### Instructions for the task:
Two lines in the data below mark the range: the one with "The height and width of the screenshot is (419, 868)." and the one with "Click the Send". Return both, along with every line between them, exactly.

### Data to process:

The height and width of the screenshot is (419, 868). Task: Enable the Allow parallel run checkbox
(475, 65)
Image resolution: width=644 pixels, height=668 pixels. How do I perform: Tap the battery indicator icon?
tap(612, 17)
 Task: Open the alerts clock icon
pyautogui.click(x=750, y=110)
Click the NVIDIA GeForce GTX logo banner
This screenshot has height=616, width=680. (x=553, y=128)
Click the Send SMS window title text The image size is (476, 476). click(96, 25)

==

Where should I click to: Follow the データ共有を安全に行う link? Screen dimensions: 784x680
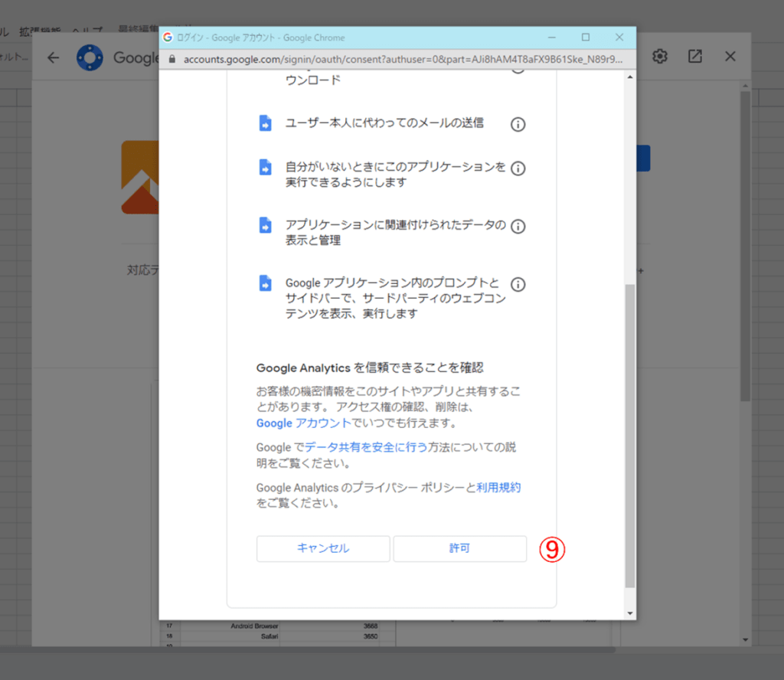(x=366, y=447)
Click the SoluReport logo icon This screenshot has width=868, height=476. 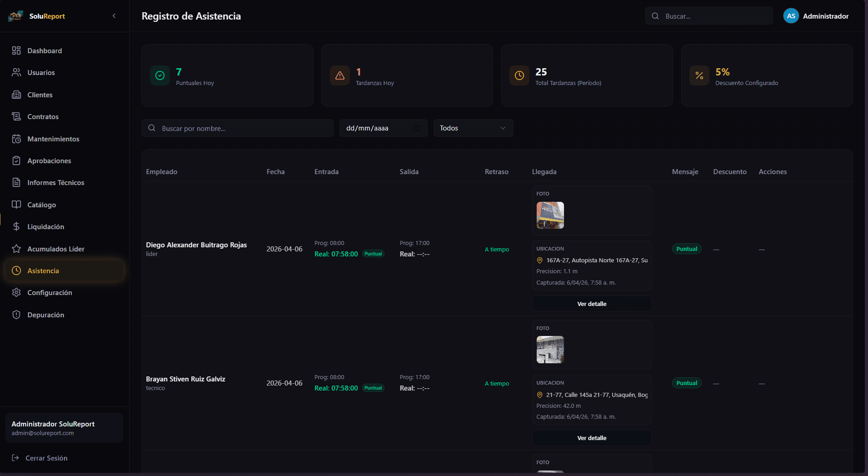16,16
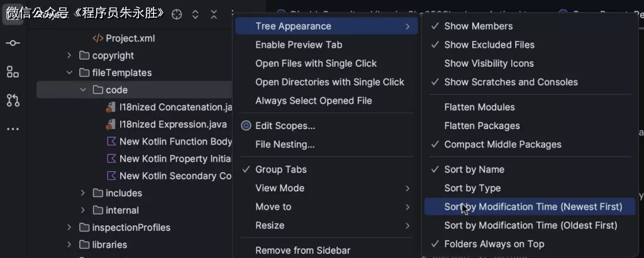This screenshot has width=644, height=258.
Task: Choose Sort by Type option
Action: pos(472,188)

==

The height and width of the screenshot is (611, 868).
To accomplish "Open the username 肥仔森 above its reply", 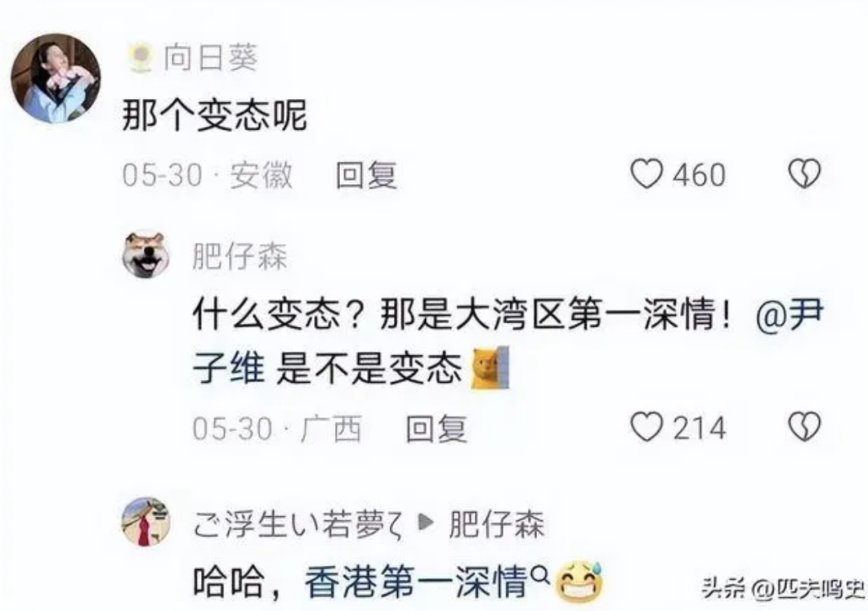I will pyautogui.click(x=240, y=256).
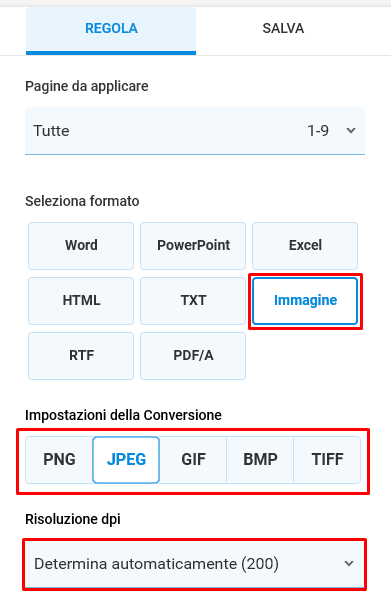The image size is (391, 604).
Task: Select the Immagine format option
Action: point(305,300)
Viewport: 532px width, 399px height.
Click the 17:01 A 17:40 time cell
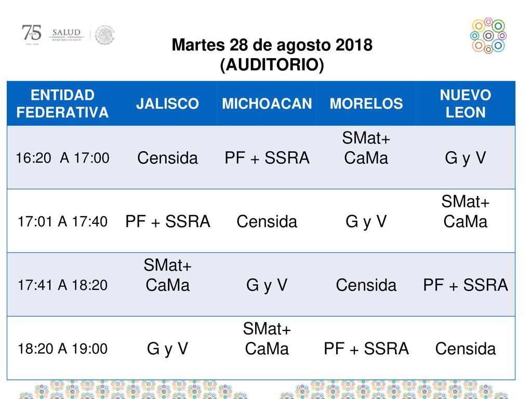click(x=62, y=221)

### Your solution:
The height and width of the screenshot is (419, 868). Task: Enable the Allow parallel run checkbox
(475, 65)
Image resolution: width=644 pixels, height=668 pixels. How do I perform: Tap the battery indicator icon?
tap(612, 17)
 Task: Open the alerts clock icon
pyautogui.click(x=750, y=110)
Click the NVIDIA GeForce GTX logo banner
This screenshot has height=616, width=680. (x=553, y=128)
Click the Send SMS window title text The image size is (476, 476). click(96, 25)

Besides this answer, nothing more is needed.